Seluruh proses distribusi vaksin, mulai dari pengiriman di gudang PT Bio Farma sampai ke daerah yang dituju, dapat dipantau secara langsung (real time). Itu termasuk untuk memantau suhu, lokasi, jumlah, dan kode dari setiap vial vaksin. Dengan begitu, vaksin yang diterima masyarakat lebih bisa dipertanggungjawabkan secara transparan.
Chief Commercial Officer SehatQ Andrew Sulistya mengatakan, pandemi pun telah mendorong pemanfaatan layanan kesehatan digital yang lebih masif di masyarakat. Layanan kesehatan jarak jauh atau telemedicine dinilai tidak hanya berlangsung selama masa pandemi, tetapi akan menjadi tren di masa depan. Kesenjangan akses kesehatan di masyarakat Indonesia juga bisa teratasi dengan penggunaan teknologi.

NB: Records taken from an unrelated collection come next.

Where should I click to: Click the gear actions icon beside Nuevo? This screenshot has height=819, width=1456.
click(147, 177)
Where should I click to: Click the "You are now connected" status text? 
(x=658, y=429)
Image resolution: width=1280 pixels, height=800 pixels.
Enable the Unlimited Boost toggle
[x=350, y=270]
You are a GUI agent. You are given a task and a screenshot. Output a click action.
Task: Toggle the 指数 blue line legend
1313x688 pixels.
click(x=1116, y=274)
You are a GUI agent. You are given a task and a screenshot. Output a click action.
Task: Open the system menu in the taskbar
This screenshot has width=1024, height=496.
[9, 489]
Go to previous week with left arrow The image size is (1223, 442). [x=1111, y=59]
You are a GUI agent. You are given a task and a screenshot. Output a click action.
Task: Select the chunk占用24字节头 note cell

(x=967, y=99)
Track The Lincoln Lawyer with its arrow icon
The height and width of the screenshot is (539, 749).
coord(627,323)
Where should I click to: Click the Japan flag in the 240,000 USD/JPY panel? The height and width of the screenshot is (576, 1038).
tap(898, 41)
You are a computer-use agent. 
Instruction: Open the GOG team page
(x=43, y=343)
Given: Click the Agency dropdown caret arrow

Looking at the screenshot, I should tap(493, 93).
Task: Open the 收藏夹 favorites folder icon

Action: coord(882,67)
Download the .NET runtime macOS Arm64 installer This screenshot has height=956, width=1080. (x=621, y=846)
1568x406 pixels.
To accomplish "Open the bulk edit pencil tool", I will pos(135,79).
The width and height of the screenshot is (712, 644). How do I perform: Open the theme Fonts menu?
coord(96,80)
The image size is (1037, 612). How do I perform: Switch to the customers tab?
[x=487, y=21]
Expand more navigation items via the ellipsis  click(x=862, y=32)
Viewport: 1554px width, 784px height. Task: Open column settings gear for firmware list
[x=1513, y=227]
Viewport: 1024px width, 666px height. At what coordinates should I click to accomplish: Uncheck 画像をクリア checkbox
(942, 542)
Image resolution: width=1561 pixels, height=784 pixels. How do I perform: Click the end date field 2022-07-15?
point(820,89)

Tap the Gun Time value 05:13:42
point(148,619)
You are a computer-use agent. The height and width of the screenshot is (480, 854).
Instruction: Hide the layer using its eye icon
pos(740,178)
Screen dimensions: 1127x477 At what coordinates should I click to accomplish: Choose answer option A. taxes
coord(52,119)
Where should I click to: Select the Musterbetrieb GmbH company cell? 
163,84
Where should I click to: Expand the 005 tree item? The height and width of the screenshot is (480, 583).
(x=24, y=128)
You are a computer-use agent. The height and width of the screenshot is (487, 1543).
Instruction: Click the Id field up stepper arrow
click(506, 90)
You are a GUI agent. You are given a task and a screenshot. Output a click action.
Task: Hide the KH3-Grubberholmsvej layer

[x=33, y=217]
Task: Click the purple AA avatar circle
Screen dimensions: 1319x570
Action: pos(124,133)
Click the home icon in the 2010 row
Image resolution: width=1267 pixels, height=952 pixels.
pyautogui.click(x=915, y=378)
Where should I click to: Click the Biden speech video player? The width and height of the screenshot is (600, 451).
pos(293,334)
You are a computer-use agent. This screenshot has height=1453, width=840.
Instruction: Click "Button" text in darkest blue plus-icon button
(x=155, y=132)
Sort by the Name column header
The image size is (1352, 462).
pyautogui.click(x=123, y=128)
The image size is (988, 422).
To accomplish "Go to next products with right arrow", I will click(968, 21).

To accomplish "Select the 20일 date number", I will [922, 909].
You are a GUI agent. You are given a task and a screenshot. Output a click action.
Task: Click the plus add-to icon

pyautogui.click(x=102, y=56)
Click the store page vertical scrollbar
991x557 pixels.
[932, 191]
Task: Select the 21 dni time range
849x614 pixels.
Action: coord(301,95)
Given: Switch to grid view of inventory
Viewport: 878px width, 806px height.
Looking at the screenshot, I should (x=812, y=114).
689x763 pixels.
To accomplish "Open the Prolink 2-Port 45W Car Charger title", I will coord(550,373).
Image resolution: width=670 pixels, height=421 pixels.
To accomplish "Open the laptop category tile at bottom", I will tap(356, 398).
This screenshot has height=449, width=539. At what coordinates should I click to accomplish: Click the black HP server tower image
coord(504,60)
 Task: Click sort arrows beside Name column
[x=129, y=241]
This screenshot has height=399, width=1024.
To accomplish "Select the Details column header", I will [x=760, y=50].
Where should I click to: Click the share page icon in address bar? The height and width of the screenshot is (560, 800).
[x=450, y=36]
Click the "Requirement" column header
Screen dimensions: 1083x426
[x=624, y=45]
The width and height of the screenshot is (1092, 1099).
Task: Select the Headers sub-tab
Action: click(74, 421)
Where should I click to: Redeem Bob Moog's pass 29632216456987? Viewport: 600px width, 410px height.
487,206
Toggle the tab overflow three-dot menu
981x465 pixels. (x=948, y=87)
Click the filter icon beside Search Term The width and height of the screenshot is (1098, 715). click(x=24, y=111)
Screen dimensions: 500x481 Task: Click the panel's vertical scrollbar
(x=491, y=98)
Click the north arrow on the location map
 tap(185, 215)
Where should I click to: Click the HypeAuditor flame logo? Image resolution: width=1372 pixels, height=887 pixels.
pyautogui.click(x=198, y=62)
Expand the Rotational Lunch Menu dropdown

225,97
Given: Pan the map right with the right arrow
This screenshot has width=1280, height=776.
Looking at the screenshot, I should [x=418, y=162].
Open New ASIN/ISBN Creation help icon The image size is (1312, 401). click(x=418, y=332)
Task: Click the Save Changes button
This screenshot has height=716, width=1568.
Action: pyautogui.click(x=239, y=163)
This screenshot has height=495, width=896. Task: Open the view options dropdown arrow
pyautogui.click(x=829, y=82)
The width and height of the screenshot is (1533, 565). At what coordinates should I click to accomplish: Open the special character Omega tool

Rina menuturkan, digitalisasi bisa menjadi salah satu cara untuk memperluas akses masyarakat pada layanan kesehatan. Indonesia dihadapkan pada kondisi kesenjangan masyarakat yang cukup besar, mulai dari kesenjangan ekonomi, sosial, serta akses kesehatan. Sementara kondisi geografis Indonesia juga cukup kompleks.
Di sisi lain, tidak sedikit masyarakat Indonesia yang justru memilih untuk berobat ke luar negeri. Setidaknya ada 60.000 penduduk Indonesia yang berobat ke luar negeri dengan total pembiayaan sekitar 1,9 miliar dollar AS per tahun.
Oleh sebab itu, menurut Rina, ekosistem pelayanan kesehatan di Indonesia perlu dibentuk dengan baik. Indonesia mampu menjadi negara tujuan pengobatan yang berkualitas, setidaknya bagi masyarakat di negara sekitar.
KOMPAS/TOTOK WIJAYANTO
Petugas mengawasi proses produksi bahan baku obat alami di Dexa Laboratories of Biomolecular Sciences, kawasan industri Cikarang, Bekasi, Jawa Barat, Rabu (11/3/2020). Saat ini impor bahan baku farmasi mencapai angka 95 persen, dengan 60 persen di antaranya berasal dari China. Di saat China sedang kolaps seperti saat ini, pasokan bahan baku farmasi menjadi tersendat.
Intervensi pemerintah
Arianti mengatakan, pemerintah telah menyiapkan sejumlah strategi untuk mendukung kemandirian sediaan farmasi dan alat kesehatan di Indonesia. Itu meliputi pembuatan regulasi yang mendukung pasar dan penetapan ambang batas tingkat komponen dalam negeri (TKDN).
”Jadi, pemerintah sudah mengharuskan pengadaan pemerintah, baik pusat maupun daerah, menggunakan produk dalam negeri. Itu disertai dengan pengawasan yang ketat. Selain itu, TKDN untuk industri farmasi akan ditingkatkan sampai 50 persen,” ucapnya.